→ **GOAL**
Put the stretch of the listing that begins with the line containing "Task: Check Record Income for January 2026" and continues through the end of the listing into a Markdown table with two columns, Row and Line, giving each line its own numbered row and skipping blank lines. Leave the pictures out of the table.

------ SOURCE DATA ------

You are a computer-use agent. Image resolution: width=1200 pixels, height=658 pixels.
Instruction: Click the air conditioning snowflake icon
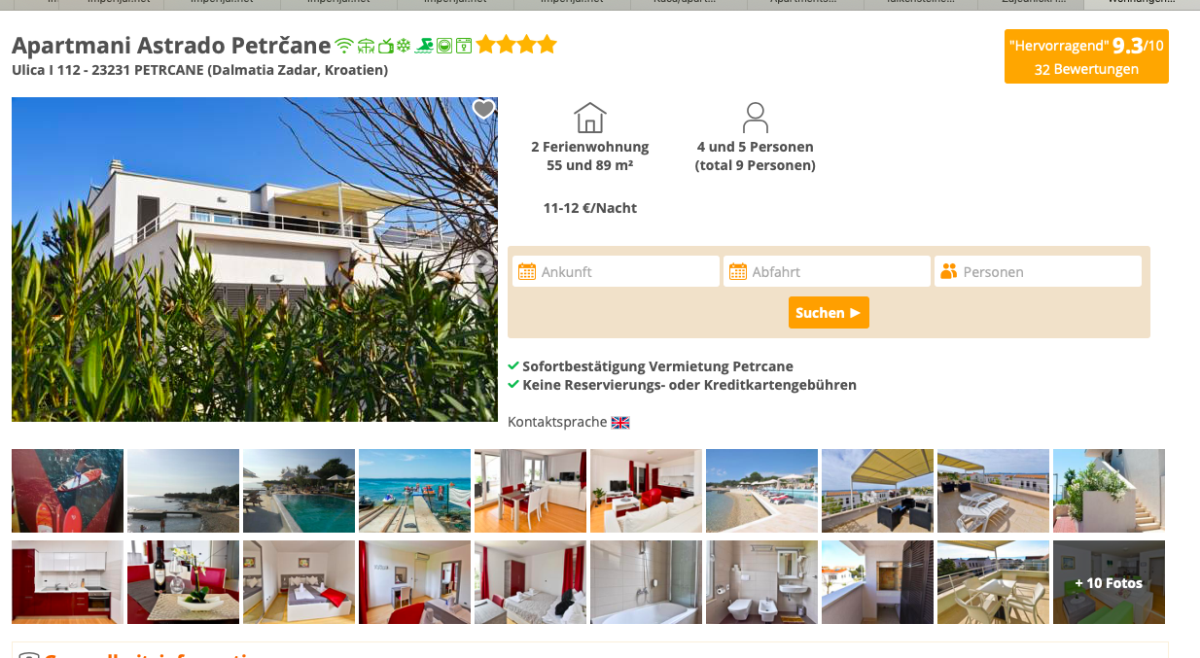coord(403,46)
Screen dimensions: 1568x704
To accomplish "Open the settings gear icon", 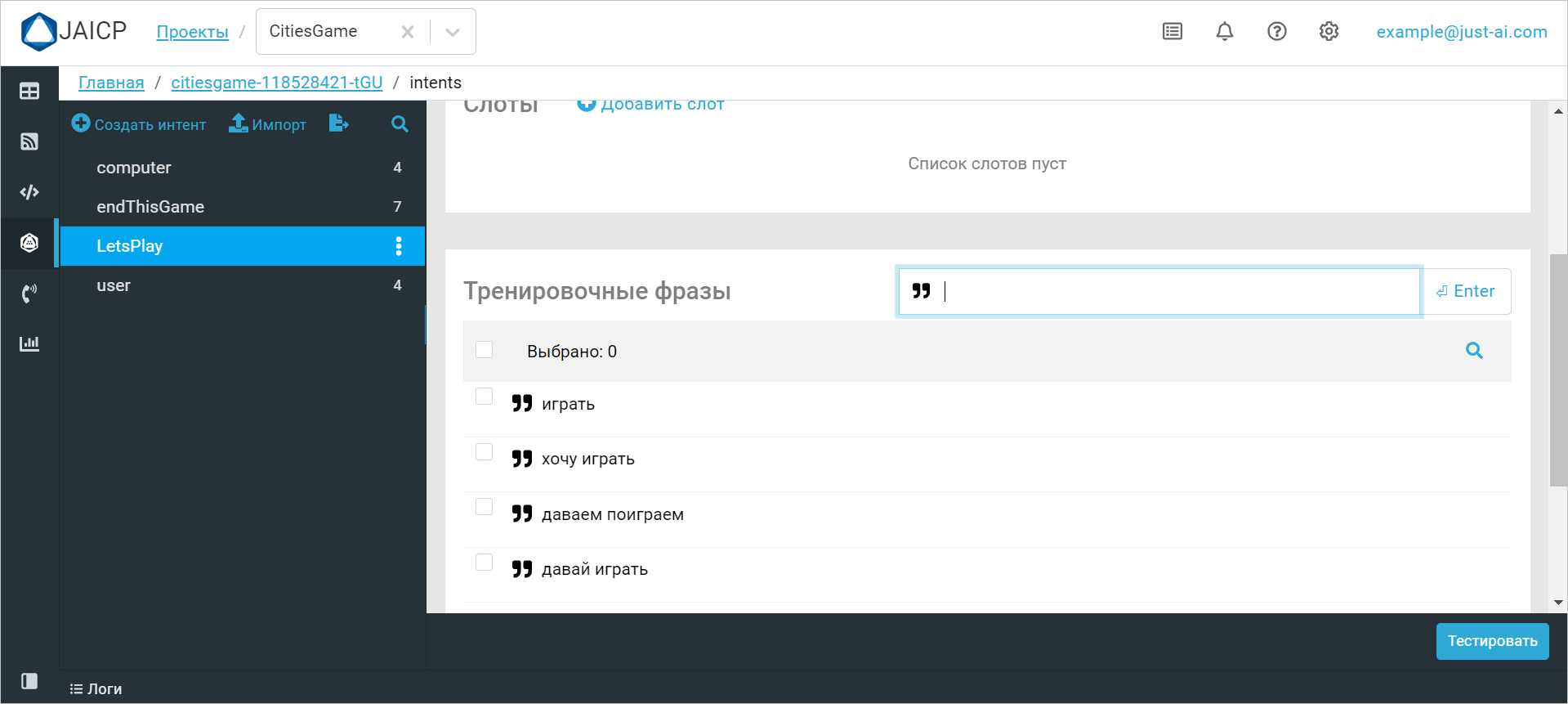I will pyautogui.click(x=1329, y=32).
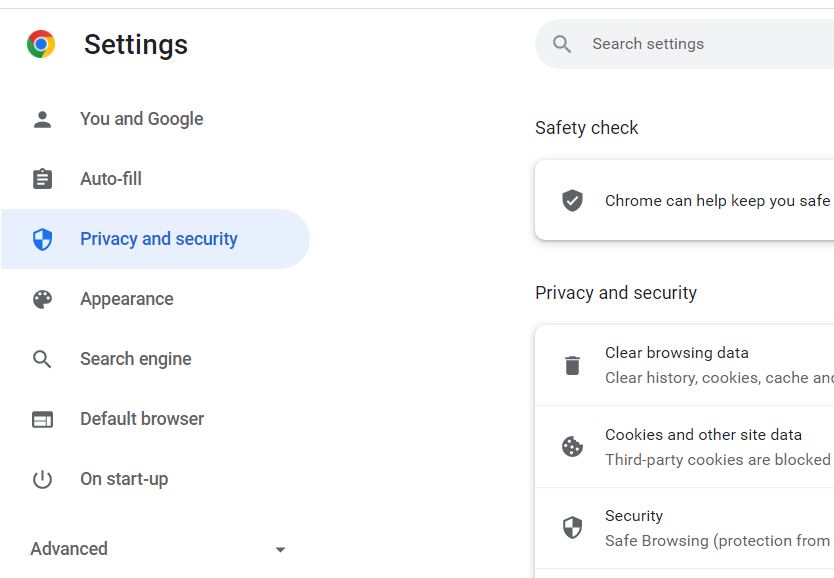Click the search magnifier inside the search bar
The width and height of the screenshot is (834, 578).
click(561, 43)

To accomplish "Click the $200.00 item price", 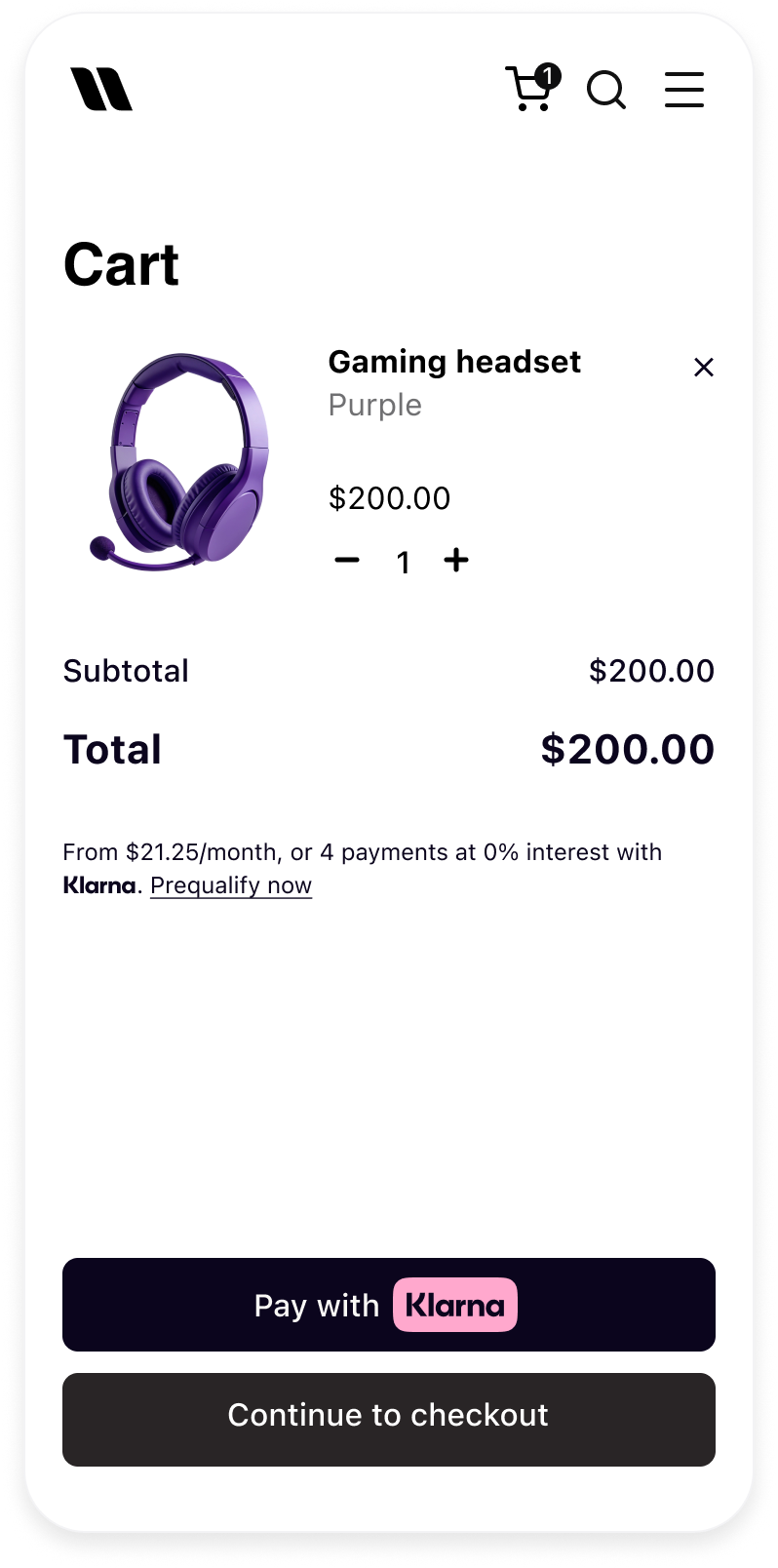I will [x=389, y=498].
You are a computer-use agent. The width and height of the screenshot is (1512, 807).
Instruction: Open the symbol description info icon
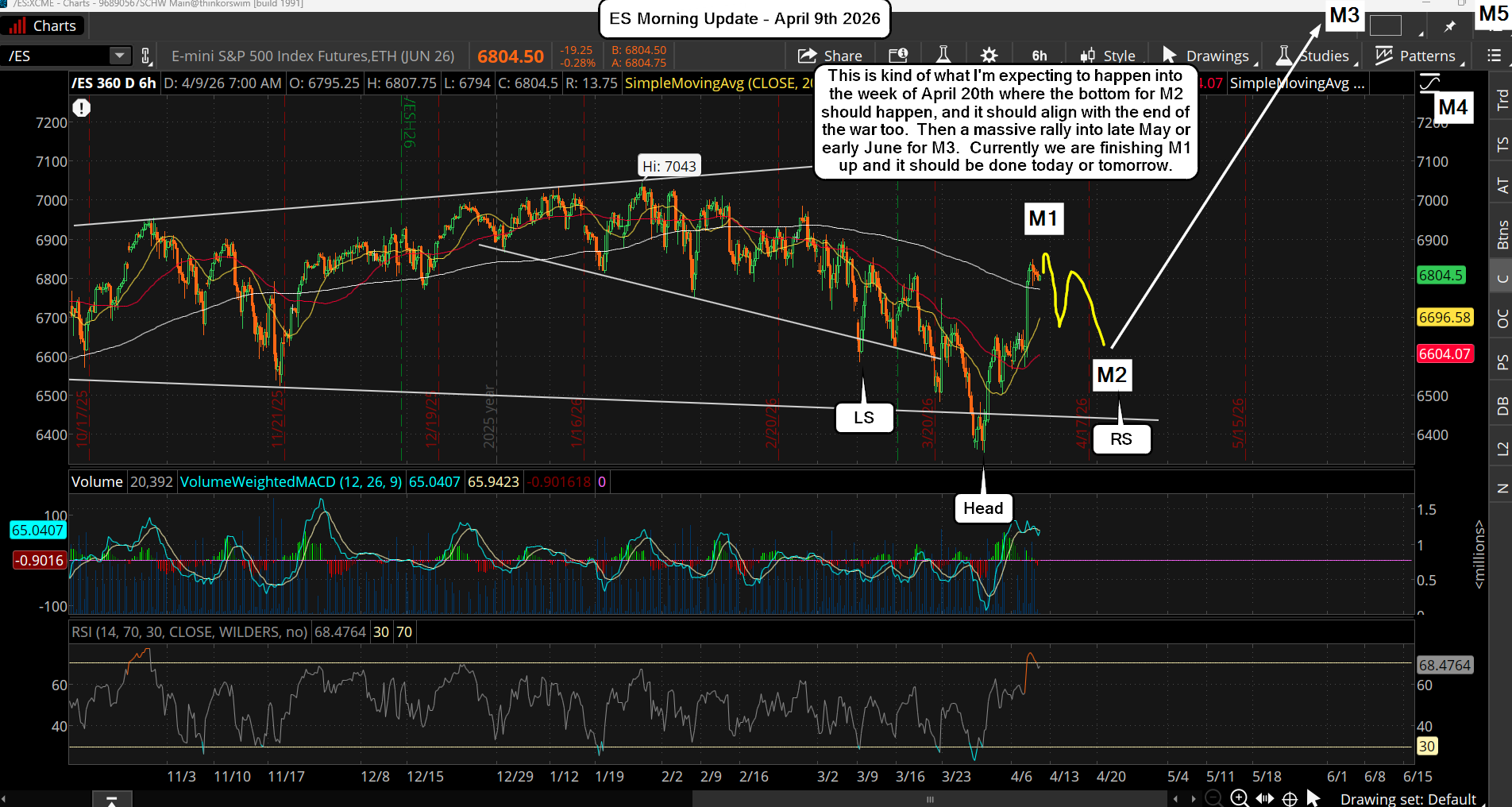pyautogui.click(x=898, y=56)
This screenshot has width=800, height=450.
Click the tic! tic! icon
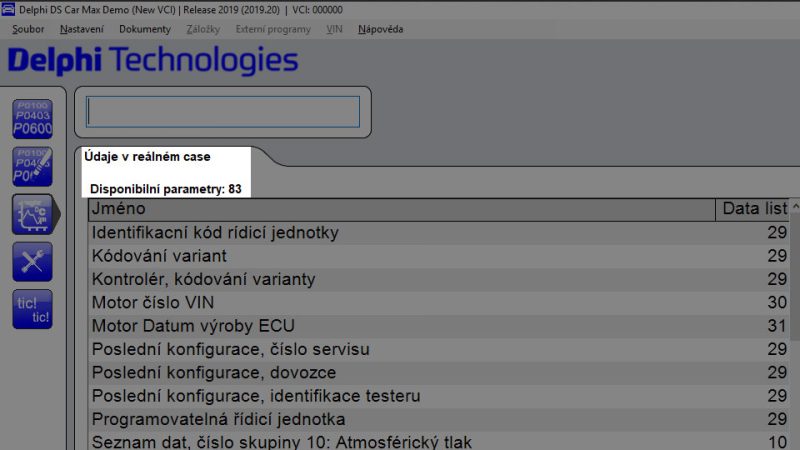click(x=32, y=310)
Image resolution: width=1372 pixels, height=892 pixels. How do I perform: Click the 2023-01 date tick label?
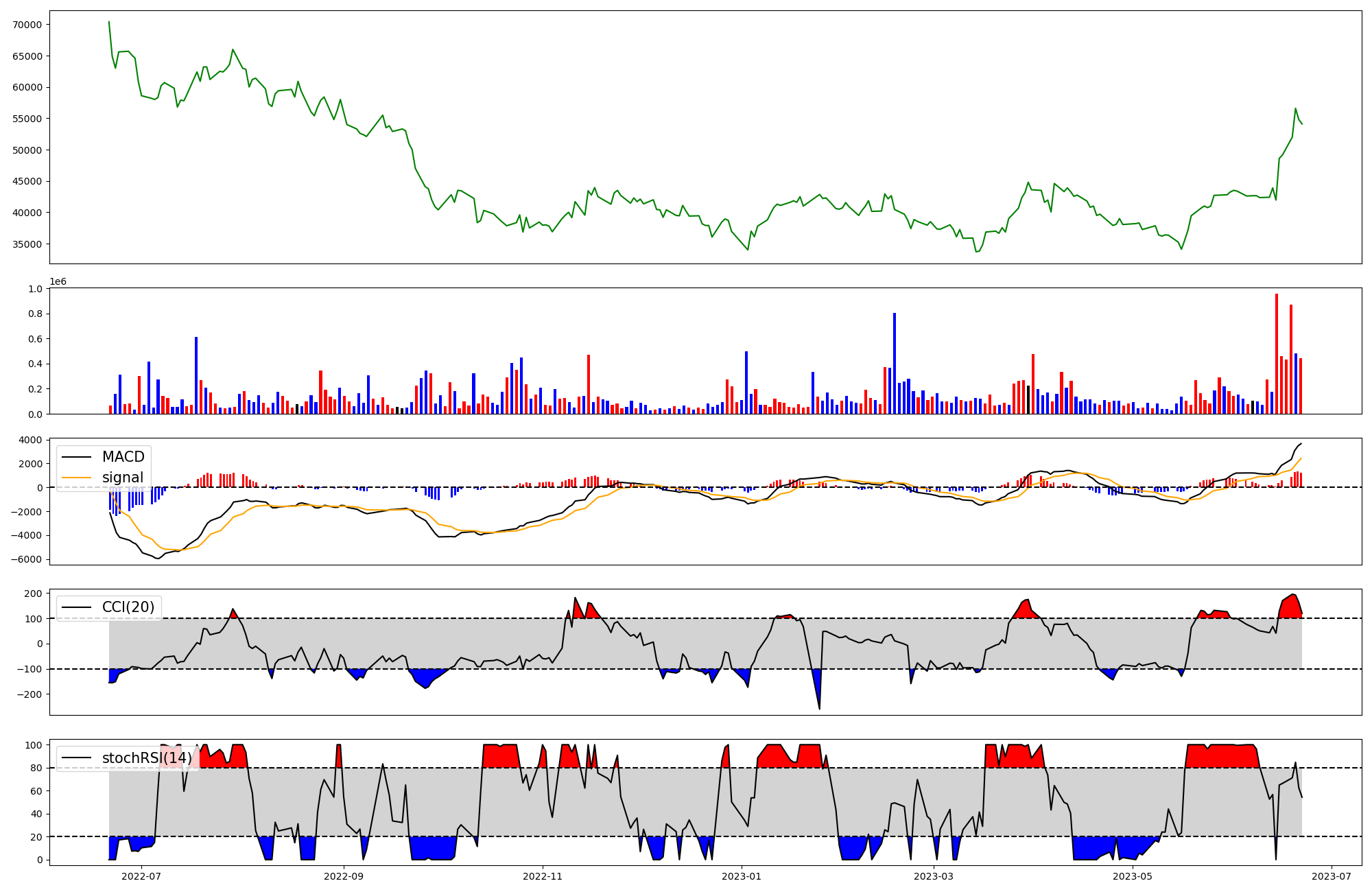click(742, 876)
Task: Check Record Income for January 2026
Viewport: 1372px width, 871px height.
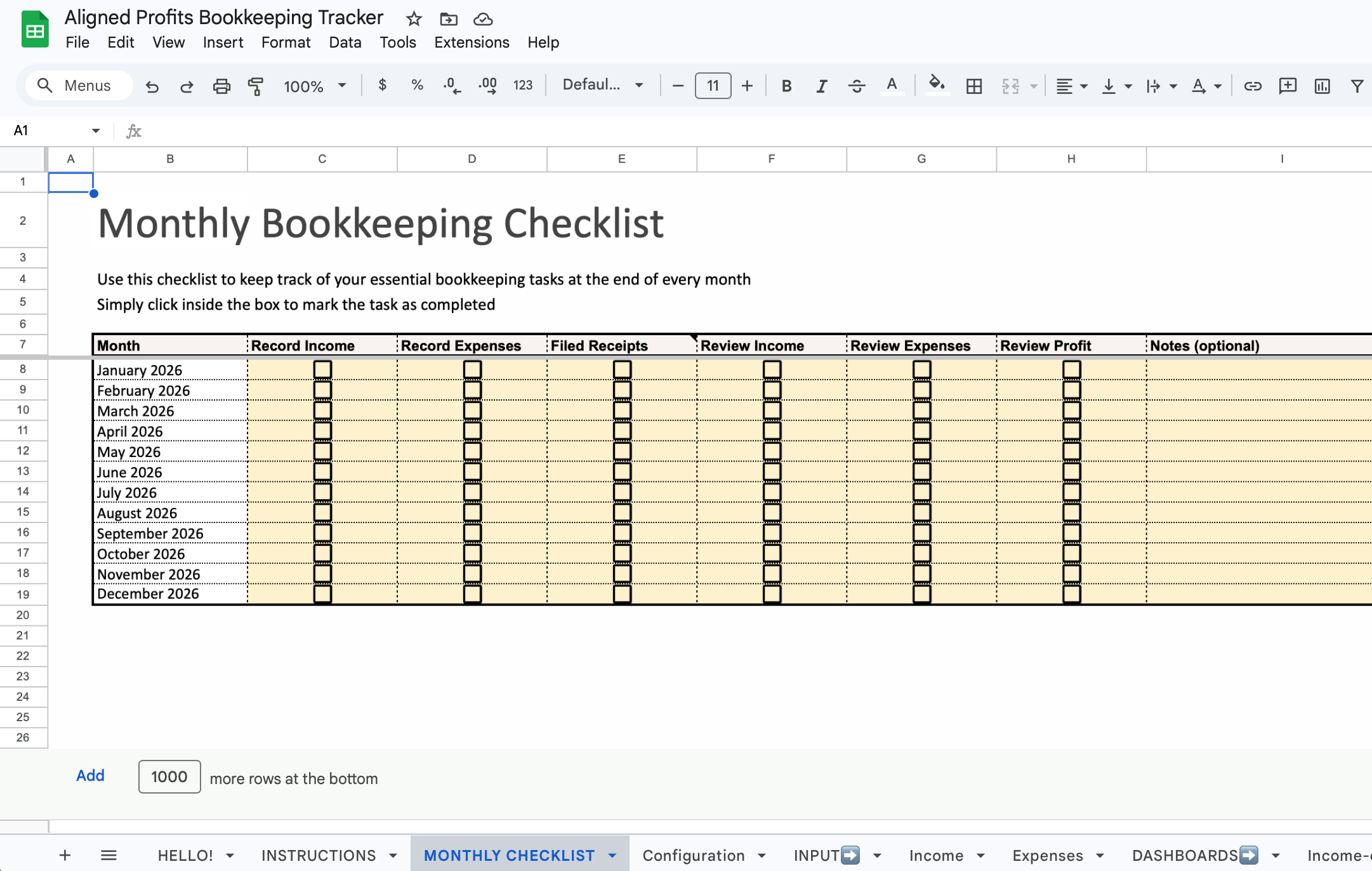Action: (322, 369)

------

→ **REPLY**
| Row | Line |
|---|---|
| 1 | Task: Check Record Income for January 2026 |
| 2 | Viewport: 1372px width, 871px height. |
| 3 | Action: (322, 369) |